WHAT TO DO: Reproduce each of the following entries word for word.

□ □ □ □

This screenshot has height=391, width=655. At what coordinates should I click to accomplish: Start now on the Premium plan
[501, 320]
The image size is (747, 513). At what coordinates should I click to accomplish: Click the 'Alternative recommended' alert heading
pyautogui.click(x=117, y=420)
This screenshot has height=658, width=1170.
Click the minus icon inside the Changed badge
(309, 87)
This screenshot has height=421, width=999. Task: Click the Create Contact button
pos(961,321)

□ □ □ □

TASK SOLUTION:
This screenshot has height=391, width=655. At what coordinates should I click to accomplish: Start now on the Premium plan
[501, 320]
The image size is (747, 513). At what coordinates should I click to accomplish: Click the 'Alternative recommended' alert heading
pyautogui.click(x=117, y=420)
This screenshot has height=658, width=1170.
Click the minus icon inside the Changed badge
(309, 87)
This screenshot has height=421, width=999. Task: Click the Create Contact button
pos(961,321)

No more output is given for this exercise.